Items from a dataset:
====

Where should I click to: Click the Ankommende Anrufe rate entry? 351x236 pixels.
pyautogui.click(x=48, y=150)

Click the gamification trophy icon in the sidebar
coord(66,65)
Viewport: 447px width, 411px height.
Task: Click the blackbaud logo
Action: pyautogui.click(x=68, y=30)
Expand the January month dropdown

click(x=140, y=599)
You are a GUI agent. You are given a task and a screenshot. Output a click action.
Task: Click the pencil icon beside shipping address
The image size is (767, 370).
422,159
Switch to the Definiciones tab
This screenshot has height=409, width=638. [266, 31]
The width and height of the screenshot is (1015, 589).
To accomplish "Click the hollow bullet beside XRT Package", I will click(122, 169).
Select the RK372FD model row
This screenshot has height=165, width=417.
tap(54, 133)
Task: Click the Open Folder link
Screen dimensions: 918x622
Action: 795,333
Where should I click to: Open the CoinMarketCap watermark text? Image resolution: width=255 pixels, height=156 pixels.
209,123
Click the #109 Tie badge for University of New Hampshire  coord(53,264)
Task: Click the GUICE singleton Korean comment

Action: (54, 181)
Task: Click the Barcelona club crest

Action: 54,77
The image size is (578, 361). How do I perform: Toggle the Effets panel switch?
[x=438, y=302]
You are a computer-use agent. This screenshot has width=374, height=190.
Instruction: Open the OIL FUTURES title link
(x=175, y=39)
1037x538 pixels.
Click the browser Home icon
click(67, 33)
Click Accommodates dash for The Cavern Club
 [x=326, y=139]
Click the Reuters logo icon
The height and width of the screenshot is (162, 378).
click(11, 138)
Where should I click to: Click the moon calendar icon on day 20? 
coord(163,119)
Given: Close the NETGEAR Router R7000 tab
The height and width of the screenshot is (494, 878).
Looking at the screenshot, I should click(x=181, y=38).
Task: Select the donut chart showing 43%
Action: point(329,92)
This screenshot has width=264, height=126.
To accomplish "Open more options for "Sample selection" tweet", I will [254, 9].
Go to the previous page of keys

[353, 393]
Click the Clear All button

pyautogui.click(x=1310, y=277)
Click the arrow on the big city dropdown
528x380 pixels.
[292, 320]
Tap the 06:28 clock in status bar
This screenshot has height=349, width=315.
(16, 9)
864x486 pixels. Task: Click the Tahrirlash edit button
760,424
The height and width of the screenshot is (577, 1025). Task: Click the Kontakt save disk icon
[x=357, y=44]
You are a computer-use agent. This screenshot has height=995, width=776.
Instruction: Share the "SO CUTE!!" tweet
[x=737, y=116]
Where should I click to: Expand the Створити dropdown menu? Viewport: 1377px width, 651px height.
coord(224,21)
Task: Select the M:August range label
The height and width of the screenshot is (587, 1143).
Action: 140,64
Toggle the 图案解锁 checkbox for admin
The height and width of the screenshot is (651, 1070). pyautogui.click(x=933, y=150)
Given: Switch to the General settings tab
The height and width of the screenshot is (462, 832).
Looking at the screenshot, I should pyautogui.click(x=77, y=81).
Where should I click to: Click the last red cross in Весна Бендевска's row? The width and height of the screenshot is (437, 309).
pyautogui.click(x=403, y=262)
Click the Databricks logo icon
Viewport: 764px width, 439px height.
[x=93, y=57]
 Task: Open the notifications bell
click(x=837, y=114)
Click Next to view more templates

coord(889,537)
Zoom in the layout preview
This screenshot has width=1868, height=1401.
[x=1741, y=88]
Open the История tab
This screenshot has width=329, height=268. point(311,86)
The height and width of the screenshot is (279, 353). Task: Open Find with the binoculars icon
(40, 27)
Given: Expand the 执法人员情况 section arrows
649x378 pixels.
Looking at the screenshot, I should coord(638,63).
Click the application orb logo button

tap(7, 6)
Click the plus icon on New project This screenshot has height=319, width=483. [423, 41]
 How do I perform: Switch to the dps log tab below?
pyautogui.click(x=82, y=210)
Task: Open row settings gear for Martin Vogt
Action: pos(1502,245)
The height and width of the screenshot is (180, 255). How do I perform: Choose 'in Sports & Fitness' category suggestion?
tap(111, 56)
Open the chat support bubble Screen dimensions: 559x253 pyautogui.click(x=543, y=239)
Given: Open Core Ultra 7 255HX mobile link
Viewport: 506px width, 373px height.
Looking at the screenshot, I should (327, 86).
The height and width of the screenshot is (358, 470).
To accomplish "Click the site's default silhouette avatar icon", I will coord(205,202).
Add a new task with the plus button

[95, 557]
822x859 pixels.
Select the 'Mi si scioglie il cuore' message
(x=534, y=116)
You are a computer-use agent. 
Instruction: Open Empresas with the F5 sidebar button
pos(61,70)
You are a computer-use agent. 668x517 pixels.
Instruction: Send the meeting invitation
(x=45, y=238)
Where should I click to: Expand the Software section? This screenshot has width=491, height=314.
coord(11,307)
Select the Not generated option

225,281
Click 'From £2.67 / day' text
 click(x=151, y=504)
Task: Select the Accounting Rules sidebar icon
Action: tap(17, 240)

====

(GOAL OF THE EXERCISE): Return each line in the entries above that contains the string "with". The match is case-sensitive.

(COMPLETED TASK):
The height and width of the screenshot is (279, 353). Task: Open Find with the binoculars icon
Add a new task with the plus button
Instruction: Open Empresas with the F5 sidebar button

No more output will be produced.